**Saved entries**
┏━━

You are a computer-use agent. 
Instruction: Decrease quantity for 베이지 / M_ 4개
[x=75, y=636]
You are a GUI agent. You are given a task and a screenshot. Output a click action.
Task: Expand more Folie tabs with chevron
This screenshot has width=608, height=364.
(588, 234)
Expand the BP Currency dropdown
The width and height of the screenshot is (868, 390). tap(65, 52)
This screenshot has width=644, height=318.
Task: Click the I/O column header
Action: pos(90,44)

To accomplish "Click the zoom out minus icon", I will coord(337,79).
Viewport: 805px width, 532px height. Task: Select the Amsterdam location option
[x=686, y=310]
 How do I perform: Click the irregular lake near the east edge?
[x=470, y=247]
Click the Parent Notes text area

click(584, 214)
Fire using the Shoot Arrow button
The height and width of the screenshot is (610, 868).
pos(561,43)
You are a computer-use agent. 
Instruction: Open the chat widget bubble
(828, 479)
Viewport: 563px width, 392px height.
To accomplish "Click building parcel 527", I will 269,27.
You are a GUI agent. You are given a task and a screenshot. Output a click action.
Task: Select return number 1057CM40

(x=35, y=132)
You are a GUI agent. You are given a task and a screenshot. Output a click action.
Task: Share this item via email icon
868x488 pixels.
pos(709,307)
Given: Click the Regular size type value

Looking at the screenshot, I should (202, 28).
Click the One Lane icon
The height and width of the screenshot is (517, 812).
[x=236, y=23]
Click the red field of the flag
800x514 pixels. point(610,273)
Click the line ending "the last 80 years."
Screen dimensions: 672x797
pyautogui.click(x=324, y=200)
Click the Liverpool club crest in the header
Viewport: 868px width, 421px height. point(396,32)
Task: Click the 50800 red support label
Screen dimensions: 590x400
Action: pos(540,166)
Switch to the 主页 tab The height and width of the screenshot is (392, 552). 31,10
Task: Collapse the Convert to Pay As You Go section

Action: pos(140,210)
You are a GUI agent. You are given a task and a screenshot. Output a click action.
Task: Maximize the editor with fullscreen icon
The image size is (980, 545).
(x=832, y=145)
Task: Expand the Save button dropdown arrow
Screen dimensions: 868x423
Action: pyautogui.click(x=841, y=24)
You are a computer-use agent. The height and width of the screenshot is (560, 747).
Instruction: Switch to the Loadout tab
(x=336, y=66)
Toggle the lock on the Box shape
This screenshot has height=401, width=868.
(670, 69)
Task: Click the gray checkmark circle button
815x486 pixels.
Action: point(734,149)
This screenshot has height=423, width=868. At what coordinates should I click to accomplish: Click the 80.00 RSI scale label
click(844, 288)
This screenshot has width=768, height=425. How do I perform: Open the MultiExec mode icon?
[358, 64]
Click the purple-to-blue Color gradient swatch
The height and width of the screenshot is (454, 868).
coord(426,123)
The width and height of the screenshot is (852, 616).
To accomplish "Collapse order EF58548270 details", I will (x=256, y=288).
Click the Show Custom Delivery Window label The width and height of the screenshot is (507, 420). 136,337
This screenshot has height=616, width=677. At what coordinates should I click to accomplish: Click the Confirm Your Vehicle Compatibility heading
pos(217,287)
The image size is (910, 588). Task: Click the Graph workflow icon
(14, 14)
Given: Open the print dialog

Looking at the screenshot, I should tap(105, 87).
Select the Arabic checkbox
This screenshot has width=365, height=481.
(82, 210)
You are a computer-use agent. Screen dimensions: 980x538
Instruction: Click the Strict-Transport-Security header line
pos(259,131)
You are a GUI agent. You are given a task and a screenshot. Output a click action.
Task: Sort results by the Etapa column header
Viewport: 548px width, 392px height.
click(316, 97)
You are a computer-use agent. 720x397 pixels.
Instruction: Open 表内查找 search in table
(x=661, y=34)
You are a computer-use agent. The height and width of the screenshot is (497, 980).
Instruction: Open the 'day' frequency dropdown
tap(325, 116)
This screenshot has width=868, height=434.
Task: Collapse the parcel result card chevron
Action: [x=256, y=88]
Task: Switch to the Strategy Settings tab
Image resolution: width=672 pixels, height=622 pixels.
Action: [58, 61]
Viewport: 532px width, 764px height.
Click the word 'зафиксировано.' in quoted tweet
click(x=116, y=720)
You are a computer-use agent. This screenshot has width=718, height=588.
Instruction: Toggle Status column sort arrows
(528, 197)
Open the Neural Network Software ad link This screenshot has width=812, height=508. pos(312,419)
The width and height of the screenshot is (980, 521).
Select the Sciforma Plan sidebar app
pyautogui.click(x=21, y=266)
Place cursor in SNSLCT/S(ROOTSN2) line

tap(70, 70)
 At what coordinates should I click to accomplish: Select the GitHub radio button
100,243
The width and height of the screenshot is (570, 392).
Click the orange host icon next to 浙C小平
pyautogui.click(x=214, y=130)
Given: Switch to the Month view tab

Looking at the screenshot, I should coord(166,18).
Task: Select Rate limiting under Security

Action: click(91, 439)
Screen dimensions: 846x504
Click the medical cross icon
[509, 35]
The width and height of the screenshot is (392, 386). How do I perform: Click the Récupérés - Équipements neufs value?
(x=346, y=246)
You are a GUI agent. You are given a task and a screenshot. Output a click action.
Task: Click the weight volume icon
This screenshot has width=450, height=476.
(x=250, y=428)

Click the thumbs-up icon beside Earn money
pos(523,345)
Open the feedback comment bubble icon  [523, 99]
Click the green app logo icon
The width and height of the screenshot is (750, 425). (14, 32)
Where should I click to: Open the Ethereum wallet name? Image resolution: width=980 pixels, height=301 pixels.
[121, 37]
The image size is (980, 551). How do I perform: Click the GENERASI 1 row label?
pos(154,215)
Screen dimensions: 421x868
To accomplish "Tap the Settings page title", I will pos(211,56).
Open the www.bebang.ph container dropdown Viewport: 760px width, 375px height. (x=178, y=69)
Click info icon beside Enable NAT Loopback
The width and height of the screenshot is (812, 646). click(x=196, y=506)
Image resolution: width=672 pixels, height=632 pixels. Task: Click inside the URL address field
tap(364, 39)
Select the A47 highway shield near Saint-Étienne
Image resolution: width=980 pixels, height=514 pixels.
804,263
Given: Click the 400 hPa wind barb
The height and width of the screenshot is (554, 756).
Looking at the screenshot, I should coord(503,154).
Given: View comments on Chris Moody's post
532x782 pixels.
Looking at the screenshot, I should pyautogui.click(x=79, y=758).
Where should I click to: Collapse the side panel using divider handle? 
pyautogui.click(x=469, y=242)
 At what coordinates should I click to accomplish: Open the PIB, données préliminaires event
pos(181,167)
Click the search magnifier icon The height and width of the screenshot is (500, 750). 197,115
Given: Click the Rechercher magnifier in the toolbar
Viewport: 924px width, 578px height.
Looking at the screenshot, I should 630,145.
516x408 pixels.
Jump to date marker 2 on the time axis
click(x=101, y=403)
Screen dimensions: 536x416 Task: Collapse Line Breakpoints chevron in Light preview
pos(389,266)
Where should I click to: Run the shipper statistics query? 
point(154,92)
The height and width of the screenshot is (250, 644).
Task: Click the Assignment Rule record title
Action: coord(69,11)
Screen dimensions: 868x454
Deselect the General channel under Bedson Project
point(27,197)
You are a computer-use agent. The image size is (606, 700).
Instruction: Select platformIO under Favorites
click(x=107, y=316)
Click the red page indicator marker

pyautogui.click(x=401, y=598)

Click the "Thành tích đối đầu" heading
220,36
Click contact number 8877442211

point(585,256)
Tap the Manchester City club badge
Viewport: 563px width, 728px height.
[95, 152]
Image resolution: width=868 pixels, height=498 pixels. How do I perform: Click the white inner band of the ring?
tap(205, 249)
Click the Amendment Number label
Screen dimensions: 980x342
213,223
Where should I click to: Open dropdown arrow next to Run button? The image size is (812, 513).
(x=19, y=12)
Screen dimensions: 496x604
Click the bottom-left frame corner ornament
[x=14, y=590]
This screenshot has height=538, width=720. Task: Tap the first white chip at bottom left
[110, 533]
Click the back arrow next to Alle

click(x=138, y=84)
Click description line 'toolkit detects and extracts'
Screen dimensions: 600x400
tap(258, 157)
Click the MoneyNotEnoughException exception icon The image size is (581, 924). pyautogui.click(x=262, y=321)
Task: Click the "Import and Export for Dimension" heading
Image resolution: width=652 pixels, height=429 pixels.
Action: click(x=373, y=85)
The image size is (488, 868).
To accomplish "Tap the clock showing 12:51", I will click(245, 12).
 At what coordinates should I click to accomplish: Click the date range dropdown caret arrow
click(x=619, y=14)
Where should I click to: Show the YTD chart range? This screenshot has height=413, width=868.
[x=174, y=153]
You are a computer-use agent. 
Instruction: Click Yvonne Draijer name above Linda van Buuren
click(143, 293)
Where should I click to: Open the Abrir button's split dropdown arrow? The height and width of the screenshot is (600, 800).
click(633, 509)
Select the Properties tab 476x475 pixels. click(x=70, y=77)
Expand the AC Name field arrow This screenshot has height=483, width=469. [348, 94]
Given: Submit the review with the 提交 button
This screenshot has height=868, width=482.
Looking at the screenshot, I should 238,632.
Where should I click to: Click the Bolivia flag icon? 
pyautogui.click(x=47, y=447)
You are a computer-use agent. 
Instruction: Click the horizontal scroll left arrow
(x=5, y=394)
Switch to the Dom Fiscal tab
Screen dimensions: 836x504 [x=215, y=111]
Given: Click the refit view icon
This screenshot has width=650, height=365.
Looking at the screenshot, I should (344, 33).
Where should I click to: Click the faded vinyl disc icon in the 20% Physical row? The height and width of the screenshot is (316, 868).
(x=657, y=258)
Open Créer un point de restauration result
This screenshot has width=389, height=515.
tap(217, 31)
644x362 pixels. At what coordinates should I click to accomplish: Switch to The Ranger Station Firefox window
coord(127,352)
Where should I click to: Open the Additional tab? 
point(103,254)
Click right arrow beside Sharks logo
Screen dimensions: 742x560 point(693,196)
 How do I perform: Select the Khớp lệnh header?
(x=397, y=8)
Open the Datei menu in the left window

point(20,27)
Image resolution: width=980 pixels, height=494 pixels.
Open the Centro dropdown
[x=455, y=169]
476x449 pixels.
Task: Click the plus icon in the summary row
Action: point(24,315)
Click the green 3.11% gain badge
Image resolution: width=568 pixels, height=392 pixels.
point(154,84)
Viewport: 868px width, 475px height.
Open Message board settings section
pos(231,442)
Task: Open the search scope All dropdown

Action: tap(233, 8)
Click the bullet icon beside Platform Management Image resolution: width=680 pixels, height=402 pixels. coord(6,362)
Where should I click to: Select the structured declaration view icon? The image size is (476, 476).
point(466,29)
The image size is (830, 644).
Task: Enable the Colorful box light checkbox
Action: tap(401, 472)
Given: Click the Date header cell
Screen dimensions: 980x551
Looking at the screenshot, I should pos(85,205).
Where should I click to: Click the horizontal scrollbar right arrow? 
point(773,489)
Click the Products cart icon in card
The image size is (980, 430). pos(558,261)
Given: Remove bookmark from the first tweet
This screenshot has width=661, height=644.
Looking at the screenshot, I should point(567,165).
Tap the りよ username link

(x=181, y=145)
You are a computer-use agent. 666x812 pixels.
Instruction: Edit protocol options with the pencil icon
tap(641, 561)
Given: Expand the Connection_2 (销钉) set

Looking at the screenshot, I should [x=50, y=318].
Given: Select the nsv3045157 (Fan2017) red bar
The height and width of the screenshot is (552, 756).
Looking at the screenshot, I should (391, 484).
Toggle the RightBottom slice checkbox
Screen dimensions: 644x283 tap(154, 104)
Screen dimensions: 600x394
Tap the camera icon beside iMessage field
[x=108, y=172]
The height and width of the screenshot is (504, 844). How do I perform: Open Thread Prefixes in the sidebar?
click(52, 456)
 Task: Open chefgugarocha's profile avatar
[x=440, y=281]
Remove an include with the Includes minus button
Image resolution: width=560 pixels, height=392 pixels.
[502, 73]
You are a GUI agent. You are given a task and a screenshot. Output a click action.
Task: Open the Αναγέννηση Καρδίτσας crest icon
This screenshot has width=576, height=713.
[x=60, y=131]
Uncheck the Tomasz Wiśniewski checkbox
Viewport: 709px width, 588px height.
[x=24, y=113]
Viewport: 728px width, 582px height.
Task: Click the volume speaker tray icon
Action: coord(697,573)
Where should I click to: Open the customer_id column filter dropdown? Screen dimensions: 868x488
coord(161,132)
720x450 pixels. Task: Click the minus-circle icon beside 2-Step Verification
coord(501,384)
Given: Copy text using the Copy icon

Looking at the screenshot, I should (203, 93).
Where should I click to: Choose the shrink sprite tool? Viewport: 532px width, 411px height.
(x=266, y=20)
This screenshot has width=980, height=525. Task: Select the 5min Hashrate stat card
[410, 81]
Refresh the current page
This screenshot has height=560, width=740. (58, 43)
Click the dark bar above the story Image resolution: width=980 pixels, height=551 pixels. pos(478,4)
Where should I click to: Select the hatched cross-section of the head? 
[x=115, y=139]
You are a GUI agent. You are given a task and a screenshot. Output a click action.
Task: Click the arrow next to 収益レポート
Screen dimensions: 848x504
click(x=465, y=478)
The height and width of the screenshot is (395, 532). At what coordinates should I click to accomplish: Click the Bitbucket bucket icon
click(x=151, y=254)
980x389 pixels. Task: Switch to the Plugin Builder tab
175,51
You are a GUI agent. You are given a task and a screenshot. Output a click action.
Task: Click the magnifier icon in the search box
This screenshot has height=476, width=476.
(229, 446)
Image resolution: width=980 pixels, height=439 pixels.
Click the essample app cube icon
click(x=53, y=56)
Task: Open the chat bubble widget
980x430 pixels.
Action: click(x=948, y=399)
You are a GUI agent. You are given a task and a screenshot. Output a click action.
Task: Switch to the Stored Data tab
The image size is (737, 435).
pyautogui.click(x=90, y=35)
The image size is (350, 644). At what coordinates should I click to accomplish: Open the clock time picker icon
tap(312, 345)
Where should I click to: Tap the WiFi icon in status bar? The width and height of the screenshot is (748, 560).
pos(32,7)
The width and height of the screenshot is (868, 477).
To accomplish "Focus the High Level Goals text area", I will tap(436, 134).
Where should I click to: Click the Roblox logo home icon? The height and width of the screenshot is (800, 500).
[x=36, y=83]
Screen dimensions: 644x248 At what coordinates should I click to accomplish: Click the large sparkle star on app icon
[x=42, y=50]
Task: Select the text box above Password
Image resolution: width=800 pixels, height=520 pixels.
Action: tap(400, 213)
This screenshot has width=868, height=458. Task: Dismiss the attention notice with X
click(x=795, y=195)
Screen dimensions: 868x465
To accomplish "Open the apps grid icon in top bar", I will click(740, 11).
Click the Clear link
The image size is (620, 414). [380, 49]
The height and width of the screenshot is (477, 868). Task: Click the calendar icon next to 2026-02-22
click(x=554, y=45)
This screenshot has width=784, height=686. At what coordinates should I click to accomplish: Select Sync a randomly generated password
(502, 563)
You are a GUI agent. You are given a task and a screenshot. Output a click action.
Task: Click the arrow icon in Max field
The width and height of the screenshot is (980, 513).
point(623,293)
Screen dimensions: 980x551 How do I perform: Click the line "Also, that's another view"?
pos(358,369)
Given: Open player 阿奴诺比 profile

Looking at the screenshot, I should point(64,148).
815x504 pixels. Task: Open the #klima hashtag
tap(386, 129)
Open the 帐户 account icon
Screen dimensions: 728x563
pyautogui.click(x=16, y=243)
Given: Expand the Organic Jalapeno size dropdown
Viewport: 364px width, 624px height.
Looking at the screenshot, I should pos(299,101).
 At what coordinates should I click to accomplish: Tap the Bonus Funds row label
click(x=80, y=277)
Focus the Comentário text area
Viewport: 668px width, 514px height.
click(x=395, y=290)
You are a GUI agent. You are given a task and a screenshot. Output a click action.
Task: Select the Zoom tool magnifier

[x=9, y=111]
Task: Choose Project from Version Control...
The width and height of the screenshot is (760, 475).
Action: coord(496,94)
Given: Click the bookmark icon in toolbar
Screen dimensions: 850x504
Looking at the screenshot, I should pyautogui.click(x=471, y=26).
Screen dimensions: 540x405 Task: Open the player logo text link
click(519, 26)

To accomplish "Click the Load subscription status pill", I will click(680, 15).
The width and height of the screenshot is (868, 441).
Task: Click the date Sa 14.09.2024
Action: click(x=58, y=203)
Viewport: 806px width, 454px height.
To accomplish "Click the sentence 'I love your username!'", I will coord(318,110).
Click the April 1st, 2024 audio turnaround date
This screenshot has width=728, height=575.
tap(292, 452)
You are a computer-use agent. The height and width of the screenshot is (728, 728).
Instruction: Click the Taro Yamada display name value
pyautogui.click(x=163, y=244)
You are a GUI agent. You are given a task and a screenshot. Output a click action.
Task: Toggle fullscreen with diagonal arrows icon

┗━━

**Problem to solve**
In the records above, find each line that mentions the word "fullscreen", and copy it.

**Reply**
Task: Maximize the editor with fullscreen icon
Task: Toggle fullscreen with diagonal arrows icon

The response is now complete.